▶ [Exercise details] All lines below containing the string "screenshot" are to be copied.

▶ [Data shown]

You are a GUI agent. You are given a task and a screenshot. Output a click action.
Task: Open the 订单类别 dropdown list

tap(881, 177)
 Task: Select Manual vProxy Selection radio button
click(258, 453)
* * *
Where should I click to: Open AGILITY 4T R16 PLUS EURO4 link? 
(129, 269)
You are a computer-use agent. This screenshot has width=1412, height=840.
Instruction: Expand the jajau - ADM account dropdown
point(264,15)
...
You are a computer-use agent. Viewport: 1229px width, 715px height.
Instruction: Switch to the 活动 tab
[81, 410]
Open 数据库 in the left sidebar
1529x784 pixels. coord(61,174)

▶ [Result of the task]
You are a GUI agent. You are given a task and a screenshot. Output a click action.
You are a computer-use agent. This screenshot has width=1412, height=840.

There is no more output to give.